Elon Musk held Starlink and were able to keep their cyber, their information capabilities. So resilience is extremely important and has really been missing from all the previous us cyber strategies. The other thing is that us has focused a lot about how cyber can decrease uncertainty, and so they've devoted a lot of resources into making cyber operations that create effects like bombs.

But what we see is that where cyber really matters is increasing the fog of war, how it increases uncertainty. And that's a very different way of thinking about building weapons and capabilities than the US has worked on in the past.

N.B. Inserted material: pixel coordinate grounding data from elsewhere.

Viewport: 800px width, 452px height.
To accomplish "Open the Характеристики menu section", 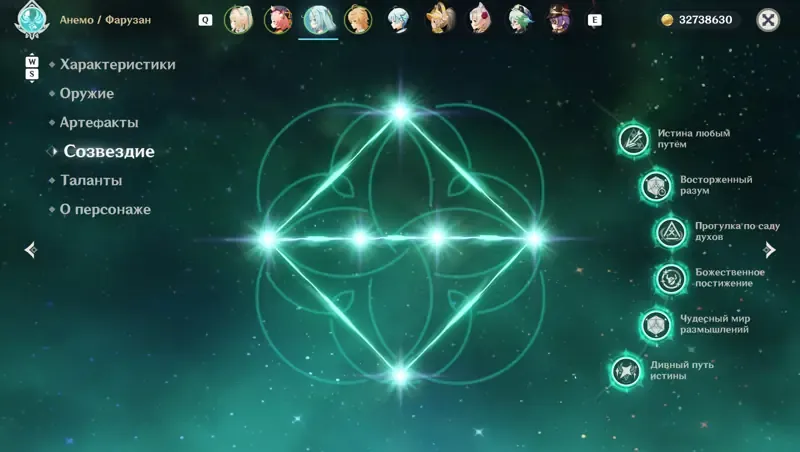I will pyautogui.click(x=117, y=65).
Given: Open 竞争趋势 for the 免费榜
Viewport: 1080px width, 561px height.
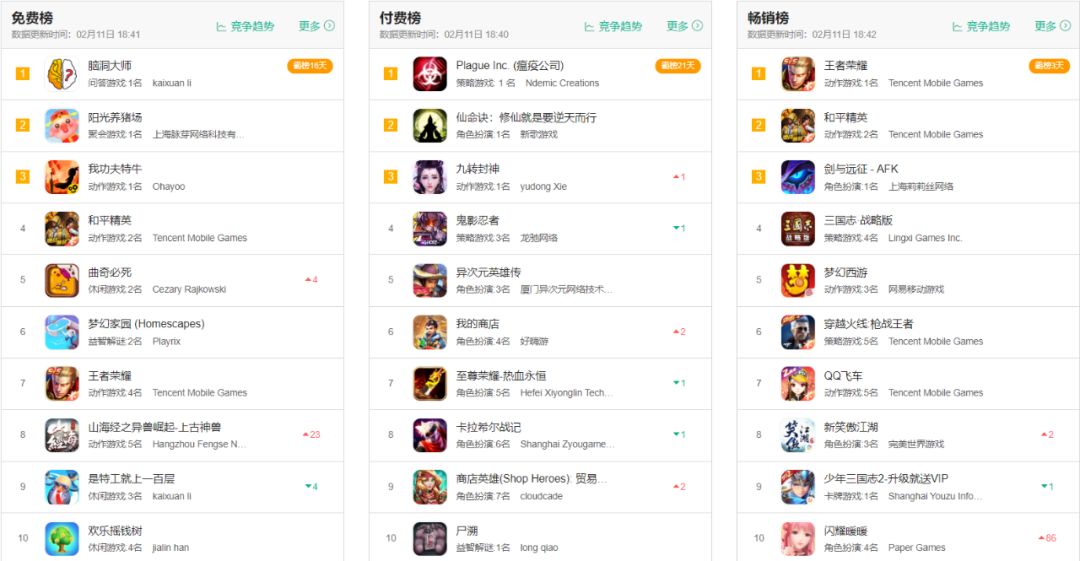Looking at the screenshot, I should pos(245,26).
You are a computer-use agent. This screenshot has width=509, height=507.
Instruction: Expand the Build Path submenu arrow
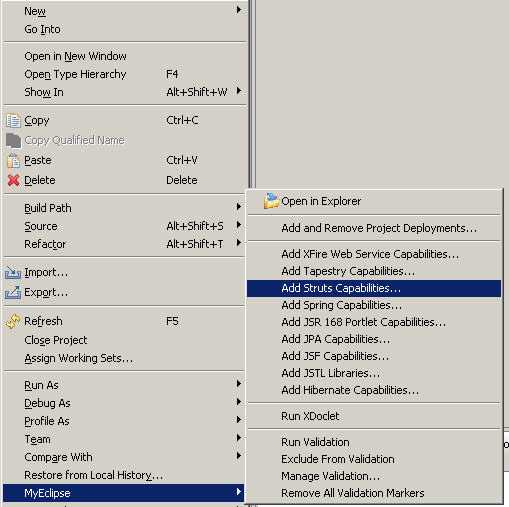(239, 207)
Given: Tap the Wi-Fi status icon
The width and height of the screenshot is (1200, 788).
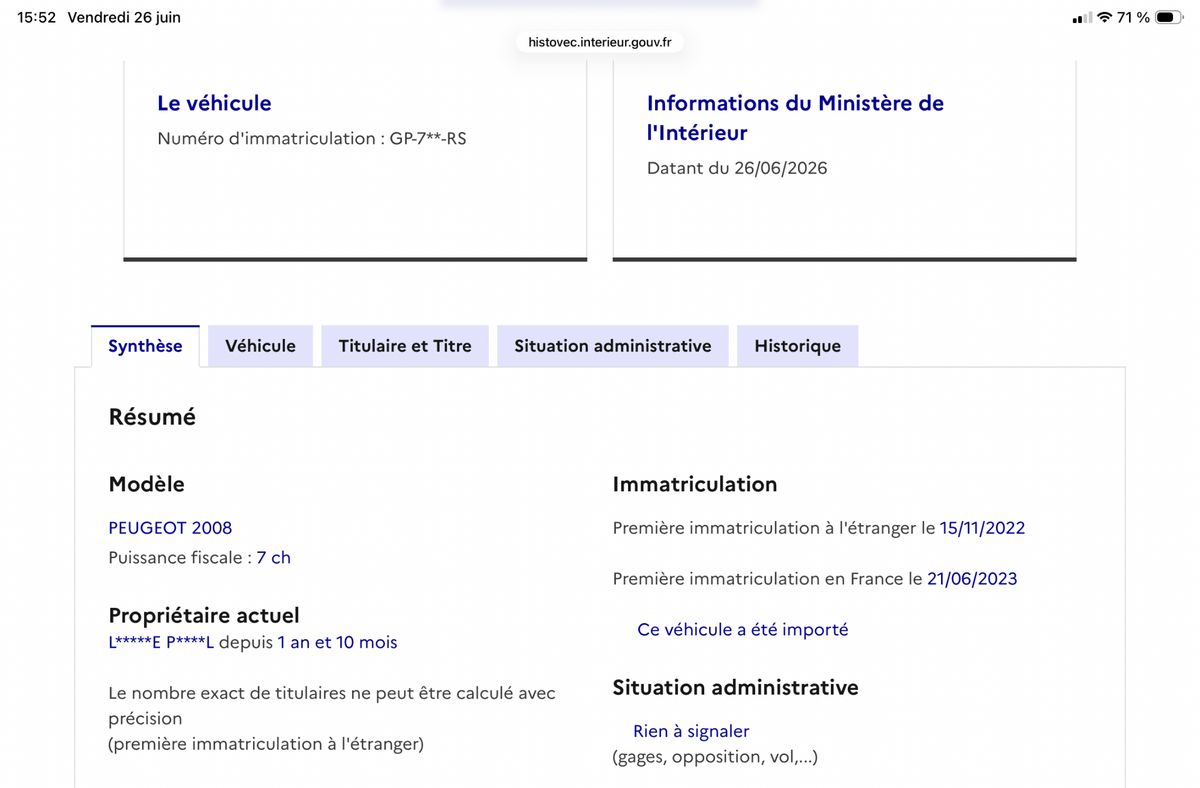Looking at the screenshot, I should tap(1104, 18).
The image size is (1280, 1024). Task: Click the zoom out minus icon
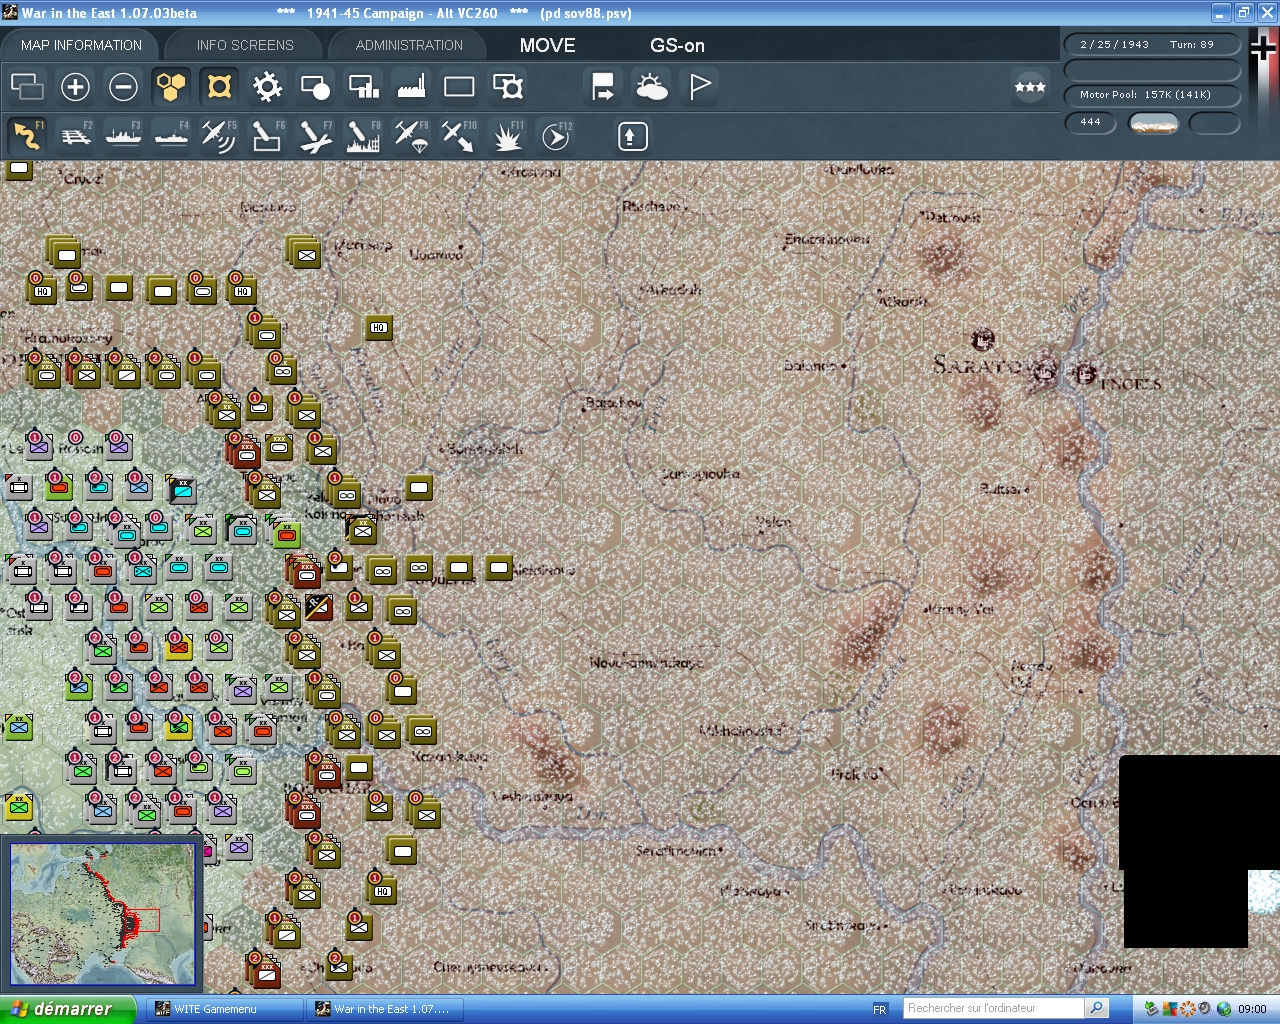tap(123, 87)
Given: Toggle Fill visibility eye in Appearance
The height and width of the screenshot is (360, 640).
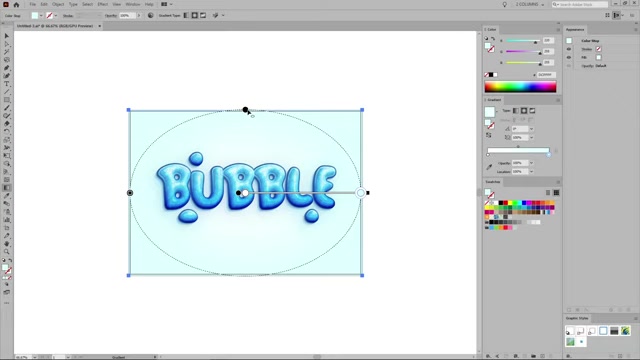Looking at the screenshot, I should pyautogui.click(x=569, y=58).
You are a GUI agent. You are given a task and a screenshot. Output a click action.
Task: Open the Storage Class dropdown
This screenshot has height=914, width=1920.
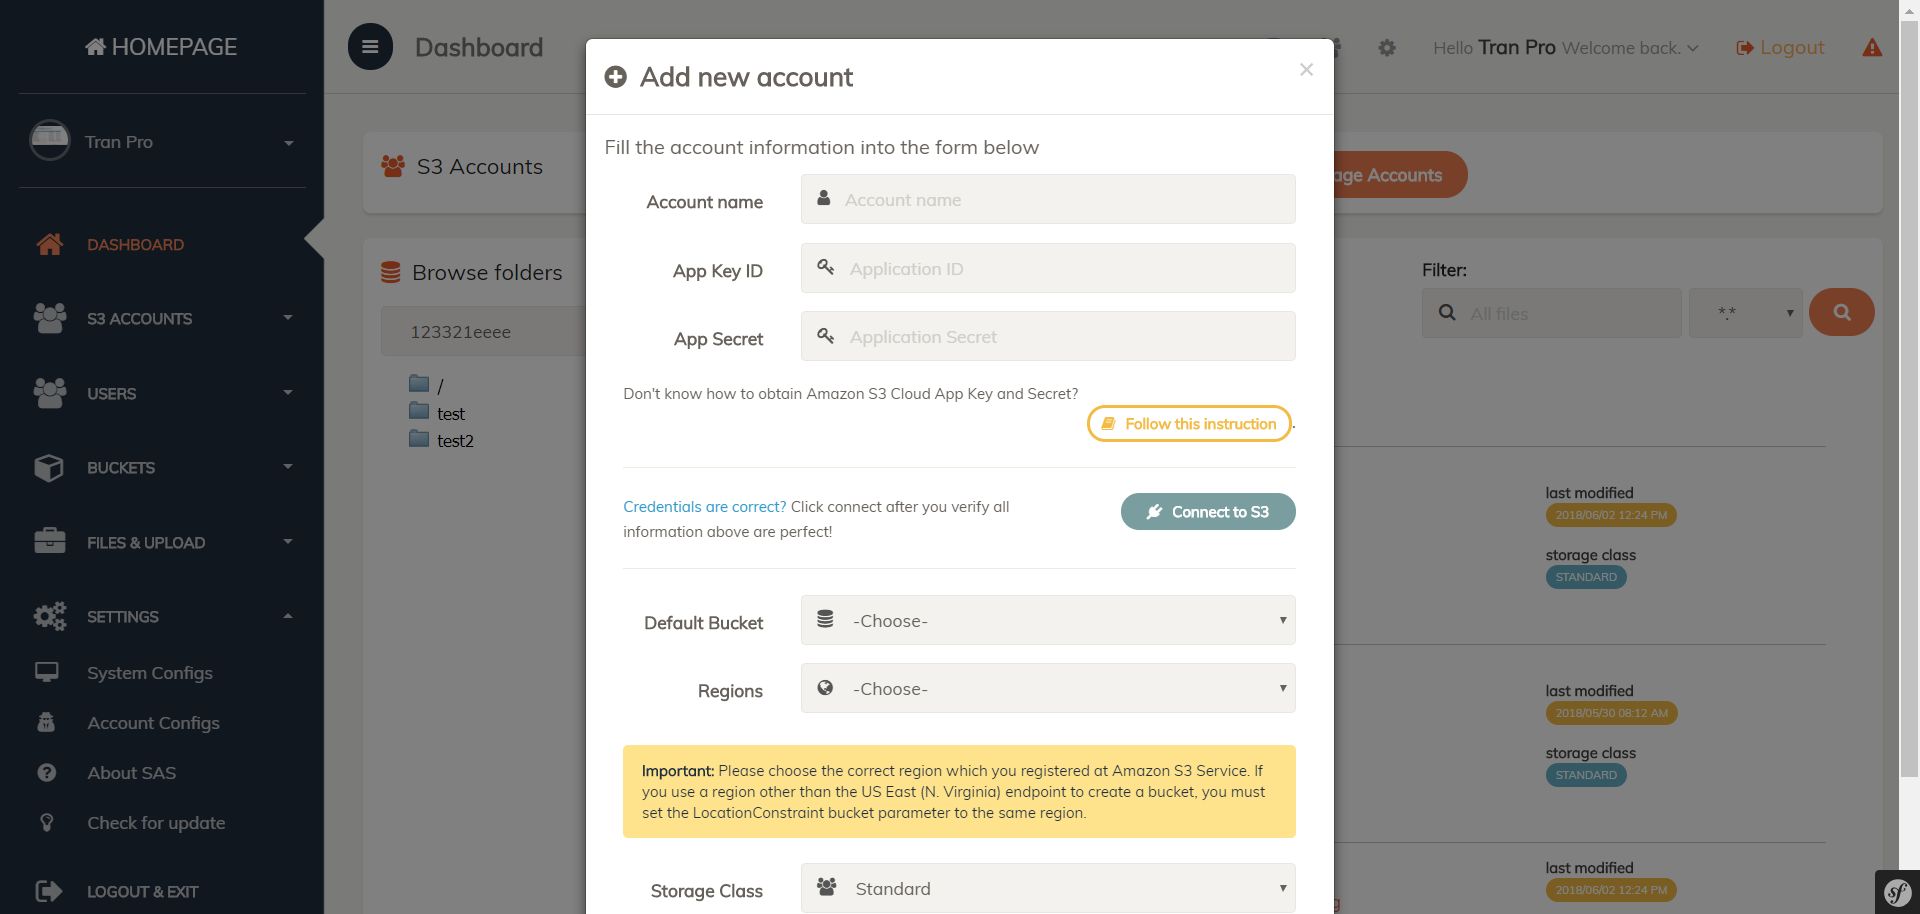coord(1047,889)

The other thing I'm gonna assert here, and that we see in Ukraine, is that while there's been a lot of fear about cyber and escalation, you see it throughout the Obama administration.

I think Ukraine shows that cyber operations are unlikely to increase violence or create incentives to start a war. Wars happen for political and human reasons, and cyber operations can shape who wins and loses in the outcomes of these wars, but they're unlikely to actually start violence. And the final thing, which I think is almost pointless to say at this point, is that information campaigns matter.

And I know this sounds like a throwaway statement, but information campaigns actually didn't factor in almost any bit of the last ten years of US cyber strategy.